THE EXERCISE — Copy the lines below word for word, starting at the line that contains "Screen dimensions: 1080x608" and ending at the line that contains "tap(558, 3)".
========================================================================
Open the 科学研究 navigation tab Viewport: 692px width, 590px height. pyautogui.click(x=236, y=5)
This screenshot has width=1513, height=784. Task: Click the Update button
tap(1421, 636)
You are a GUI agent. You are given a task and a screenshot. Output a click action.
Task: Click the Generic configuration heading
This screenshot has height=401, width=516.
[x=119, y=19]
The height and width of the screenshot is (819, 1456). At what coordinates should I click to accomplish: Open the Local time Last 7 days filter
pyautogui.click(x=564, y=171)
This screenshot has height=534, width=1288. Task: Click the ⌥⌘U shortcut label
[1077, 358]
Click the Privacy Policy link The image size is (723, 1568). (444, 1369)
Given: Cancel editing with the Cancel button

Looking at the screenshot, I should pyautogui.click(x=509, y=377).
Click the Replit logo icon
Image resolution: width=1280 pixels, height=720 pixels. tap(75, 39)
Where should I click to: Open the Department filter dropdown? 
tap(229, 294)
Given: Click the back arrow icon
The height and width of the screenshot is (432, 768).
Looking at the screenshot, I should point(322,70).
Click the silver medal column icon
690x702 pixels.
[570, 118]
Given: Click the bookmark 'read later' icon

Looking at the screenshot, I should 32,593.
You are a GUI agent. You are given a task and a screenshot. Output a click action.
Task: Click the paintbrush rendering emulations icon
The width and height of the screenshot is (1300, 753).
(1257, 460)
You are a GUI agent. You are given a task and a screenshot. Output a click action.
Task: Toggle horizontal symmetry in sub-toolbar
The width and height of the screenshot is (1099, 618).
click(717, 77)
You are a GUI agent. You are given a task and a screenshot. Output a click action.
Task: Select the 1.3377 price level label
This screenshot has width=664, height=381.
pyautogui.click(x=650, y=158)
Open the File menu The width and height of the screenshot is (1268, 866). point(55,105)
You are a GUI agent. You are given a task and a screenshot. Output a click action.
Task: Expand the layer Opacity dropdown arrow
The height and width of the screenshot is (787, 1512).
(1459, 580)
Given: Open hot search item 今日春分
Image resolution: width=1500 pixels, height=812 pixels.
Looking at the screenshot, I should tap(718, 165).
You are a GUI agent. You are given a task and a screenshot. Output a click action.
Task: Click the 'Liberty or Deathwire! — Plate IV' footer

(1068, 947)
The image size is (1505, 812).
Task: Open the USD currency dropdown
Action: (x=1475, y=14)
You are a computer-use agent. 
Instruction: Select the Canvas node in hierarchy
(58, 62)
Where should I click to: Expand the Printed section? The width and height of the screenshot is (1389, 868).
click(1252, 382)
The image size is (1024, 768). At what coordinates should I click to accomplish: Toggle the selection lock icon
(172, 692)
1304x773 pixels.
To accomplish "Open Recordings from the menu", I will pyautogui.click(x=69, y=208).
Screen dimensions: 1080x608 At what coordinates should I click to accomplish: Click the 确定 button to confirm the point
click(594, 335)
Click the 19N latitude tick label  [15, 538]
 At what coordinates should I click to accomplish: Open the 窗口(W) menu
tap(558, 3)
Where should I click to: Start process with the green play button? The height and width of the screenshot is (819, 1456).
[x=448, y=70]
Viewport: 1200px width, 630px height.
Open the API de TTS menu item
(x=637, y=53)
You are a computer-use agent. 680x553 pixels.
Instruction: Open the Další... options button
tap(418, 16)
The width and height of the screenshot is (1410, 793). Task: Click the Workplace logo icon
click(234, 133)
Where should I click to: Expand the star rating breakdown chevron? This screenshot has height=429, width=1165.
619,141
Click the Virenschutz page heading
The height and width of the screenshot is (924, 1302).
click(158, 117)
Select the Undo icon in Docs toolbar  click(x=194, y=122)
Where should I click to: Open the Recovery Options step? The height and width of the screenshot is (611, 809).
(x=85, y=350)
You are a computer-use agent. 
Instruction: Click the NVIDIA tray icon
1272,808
========================================================================
FULL ANSWER —
Screen dimensions: 1080x608 At what coordinates should I click to accomplish: Click the 确定 button to confirm the point
click(594, 335)
Click the 19N latitude tick label  [15, 538]
 At what coordinates should I click to accomplish: Open the 窗口(W) menu
tap(558, 3)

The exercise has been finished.